### Exercise passage

The following is an excerpt from "I Will Teach You To Be Rich
." At the end of the piece, I offer some of my own thoughts on this issue.
Once you’ve done what you can to design and implement a Conscious Spending Plan that you’re comfortable with, give yourself some time to settle into a rhythm with it. Sure, eventually you can spend your time on strategic money decisions—“Should I be contributing 10 percent or 12 percent to my monthly savings goals?”—but first, you’ve got to get the basics down. As you go along from month to month with this new system, you’ll discover some surprises you hadn’t anticipated.
You’ll always have unexpected cash expenses like cabs or an umbrella when you forgot yours. And don’t flip out if you miss tracking a few dollars here or there—the minute your system becomes too oppressive for you to use is the minute you stop using it. I try to make as many purchases on my credit card as possible, so my software can automatically download my transactions. For cash spending, try to get the receipts and enter them into your system within seven days. After that, I tend to lose receipts or let them build up so much that I forget what some of the receipts were for. Make tracking your spending a weekly priority. For example, set aside thirty minutes every Sunday afternoon.
HOW TO HANDLE UNEXPECTED AND IRREGULAR EXPENSES
It can be frustrating to have a spending plan that keeps getting disrupted by surprise expenses like wedding gifts, car repairs, and late fees. So another key to having a plan you’ll use is to account for the unexpected and build in a bit of flexibility.
Known irregular events (vehicle registration fees, Christmas gifts, vacations). There’s an easy way to account for this type of irregular event. In fact, this is already built into your spending plan: Under Savings Goals, you allocate money toward goals where you have a general idea of how much it will cost. It doesn’t have to be exact, but try to get a rough ballpark figure and then save every month toward that goal. For example, if you know you’ll have to spend about $500 on Christmas gifts, start saving $42/month (that’s $500 divided by twelve months) in January.

######
### Records provided

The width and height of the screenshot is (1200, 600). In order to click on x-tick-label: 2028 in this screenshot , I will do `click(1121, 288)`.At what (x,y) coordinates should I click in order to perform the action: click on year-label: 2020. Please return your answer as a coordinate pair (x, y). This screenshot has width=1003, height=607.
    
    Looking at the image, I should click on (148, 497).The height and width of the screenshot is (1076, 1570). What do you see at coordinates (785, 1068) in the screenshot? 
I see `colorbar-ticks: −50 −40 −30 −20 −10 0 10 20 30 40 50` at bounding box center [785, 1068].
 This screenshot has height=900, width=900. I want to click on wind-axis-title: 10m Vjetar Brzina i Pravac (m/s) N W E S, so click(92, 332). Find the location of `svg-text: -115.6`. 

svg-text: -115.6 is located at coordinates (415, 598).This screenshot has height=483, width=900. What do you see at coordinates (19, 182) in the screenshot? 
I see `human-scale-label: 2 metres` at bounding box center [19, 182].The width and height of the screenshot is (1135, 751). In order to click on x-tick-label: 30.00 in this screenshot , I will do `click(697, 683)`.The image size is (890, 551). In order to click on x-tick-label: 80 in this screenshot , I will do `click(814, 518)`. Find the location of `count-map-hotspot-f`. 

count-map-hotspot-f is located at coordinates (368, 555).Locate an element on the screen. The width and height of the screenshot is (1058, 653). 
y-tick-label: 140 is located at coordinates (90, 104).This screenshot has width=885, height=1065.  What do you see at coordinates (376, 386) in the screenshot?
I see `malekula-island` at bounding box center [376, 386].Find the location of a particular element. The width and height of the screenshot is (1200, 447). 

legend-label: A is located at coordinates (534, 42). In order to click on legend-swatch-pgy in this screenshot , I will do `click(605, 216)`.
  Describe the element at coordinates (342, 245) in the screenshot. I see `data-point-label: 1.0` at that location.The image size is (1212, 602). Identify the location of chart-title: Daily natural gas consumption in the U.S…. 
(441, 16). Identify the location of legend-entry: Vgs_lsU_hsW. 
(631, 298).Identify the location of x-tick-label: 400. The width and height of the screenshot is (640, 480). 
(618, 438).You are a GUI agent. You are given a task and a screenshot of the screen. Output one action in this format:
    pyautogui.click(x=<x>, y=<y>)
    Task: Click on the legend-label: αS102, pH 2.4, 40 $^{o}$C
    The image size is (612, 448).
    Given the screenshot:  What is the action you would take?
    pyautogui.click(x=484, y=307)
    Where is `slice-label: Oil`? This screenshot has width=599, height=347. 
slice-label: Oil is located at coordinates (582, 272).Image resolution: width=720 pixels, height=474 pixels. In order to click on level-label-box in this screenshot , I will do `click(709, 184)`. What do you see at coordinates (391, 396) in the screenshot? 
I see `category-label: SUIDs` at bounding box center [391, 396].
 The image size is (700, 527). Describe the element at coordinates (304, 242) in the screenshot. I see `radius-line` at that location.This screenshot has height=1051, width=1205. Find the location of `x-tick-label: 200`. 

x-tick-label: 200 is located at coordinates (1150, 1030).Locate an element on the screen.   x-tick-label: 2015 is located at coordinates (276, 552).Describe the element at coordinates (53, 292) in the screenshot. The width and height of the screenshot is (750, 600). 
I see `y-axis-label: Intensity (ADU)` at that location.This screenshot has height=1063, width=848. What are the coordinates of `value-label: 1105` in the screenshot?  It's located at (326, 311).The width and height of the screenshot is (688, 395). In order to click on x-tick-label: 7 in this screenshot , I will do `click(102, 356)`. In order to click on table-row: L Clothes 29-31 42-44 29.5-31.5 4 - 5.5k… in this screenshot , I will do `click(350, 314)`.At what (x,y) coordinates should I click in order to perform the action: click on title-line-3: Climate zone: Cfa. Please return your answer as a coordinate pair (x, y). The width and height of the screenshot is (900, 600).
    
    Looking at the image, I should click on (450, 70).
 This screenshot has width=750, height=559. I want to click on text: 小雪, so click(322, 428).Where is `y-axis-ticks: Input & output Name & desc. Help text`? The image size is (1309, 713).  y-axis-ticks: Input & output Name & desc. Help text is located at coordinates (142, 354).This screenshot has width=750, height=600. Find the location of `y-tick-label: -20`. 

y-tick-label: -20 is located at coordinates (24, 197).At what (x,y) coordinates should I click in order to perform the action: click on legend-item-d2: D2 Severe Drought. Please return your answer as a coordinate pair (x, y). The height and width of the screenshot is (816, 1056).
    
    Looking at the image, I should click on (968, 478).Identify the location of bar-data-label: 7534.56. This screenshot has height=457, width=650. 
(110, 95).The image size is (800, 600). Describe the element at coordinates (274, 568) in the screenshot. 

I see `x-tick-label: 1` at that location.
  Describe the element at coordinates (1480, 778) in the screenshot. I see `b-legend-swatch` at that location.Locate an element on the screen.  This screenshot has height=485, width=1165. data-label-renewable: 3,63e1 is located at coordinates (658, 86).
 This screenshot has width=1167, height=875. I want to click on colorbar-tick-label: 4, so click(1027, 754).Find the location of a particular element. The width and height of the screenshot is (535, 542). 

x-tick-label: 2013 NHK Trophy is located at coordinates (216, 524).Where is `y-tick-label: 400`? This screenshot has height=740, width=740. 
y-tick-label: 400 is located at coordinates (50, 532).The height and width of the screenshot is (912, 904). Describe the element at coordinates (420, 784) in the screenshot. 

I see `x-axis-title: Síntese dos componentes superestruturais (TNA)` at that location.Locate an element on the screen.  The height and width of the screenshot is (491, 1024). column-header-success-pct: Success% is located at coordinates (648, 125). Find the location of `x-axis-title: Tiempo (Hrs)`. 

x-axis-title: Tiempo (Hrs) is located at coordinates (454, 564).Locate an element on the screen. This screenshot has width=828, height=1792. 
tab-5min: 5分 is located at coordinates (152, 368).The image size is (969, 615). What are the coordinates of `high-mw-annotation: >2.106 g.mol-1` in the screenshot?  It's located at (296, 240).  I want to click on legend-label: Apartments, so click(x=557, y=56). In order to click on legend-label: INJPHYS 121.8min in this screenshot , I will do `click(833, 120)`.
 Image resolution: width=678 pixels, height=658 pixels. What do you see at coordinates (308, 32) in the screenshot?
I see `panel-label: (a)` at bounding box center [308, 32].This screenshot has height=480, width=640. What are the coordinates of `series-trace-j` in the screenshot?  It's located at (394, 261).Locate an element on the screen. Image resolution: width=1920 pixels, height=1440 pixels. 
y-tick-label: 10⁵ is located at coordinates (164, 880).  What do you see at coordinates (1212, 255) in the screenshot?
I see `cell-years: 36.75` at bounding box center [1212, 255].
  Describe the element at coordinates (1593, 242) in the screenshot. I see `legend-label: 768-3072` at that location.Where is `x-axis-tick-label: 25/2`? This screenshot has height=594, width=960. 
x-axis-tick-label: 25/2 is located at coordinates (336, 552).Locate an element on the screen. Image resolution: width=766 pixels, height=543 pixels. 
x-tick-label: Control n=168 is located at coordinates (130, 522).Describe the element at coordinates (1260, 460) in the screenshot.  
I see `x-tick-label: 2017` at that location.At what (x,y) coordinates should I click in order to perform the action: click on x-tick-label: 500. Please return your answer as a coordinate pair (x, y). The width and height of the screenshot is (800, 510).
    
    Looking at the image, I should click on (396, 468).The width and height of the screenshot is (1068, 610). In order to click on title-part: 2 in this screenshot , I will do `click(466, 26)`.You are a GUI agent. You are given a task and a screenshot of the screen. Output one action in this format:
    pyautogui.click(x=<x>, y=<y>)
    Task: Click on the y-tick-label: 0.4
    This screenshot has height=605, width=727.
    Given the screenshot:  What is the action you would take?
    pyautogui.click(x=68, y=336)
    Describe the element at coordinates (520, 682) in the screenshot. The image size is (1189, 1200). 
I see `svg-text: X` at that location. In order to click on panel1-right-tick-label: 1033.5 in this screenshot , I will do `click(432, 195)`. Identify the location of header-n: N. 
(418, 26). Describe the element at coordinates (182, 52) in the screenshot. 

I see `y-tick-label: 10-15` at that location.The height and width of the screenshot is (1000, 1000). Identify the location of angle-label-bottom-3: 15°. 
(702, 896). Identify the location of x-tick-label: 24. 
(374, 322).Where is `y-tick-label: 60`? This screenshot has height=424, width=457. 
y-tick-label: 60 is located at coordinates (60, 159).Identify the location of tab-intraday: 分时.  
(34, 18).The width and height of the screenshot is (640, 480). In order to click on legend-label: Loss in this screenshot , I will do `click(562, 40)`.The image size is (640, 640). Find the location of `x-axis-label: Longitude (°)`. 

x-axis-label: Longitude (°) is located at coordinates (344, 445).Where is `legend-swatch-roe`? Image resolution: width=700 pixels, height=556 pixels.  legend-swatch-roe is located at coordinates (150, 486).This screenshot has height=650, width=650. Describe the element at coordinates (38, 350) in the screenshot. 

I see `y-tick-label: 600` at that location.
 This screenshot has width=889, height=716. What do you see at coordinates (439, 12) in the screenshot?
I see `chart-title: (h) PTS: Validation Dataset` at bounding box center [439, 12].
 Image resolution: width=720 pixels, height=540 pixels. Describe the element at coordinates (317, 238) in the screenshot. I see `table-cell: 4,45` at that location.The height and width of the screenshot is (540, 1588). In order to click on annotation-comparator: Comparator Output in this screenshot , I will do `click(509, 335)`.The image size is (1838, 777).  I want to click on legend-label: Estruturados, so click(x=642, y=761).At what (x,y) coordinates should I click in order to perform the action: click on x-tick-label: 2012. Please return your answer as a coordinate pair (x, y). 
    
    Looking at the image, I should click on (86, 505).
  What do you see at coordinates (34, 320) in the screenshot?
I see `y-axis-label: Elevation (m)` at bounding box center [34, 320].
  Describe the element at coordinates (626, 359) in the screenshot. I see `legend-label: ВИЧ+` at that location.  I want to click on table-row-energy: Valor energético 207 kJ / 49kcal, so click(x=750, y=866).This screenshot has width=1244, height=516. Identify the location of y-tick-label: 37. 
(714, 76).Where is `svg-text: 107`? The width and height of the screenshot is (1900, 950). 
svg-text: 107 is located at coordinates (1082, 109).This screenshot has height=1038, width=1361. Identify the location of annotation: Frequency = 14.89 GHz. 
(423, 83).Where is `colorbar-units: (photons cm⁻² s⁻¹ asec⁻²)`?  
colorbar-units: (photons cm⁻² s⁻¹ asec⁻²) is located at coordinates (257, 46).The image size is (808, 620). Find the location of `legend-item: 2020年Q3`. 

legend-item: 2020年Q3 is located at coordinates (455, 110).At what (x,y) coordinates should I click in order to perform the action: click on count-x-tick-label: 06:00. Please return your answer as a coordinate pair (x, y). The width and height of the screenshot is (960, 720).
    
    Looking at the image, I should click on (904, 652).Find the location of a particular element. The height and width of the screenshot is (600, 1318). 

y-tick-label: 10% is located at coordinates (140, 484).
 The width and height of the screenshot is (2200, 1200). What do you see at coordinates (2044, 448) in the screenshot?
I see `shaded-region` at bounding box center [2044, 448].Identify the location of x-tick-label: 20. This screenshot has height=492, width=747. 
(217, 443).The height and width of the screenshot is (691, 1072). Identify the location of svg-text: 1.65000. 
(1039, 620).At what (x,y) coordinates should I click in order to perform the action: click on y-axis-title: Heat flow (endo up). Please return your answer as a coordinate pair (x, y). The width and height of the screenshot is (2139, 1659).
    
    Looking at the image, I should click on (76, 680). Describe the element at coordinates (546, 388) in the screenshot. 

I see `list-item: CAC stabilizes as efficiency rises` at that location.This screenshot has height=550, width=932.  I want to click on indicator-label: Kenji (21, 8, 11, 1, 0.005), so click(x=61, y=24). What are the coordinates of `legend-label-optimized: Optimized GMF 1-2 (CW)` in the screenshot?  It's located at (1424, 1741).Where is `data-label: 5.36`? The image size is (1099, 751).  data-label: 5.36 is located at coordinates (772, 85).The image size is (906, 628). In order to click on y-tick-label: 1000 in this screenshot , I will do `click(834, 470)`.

######

Exercises:
a – Answer these questions about the spending-plan passage, one line each:
(i) Within how many days should receipts for cash spending be entered into the system?
(ii) How much time every Sunday afternoon is suggested for tracking spending?
(iii) How much per month should be saved, starting in January, to cover about $500 in Christmas gifts?
b – Copy the spending-plan passage word for word between "You’ll always have" and "every Sunday afternoon.", inclusive.

Answers for the exercise:
a –
(i) Within seven days.
(ii) Thirty minutes.
(iii) $42 per month.

b –
You’ll always have unexpected cash expenses like cabs or an umbrella when you forgot yours. And don’t flip out if you miss tracking a few dollars here or there—the minute your system becomes too oppressive for you to use is the minute you stop using it. I try to make as many purchases on my credit card as possible, so my software can automatically download my transactions. For cash spending, try to get the receipts and enter them into your system within seven days. After that, I tend to lose receipts or let them build up so much that I forget what some of the receipts were for. Make tracking your spending a weekly priority. For example, set aside thirty minutes every Sunday afternoon.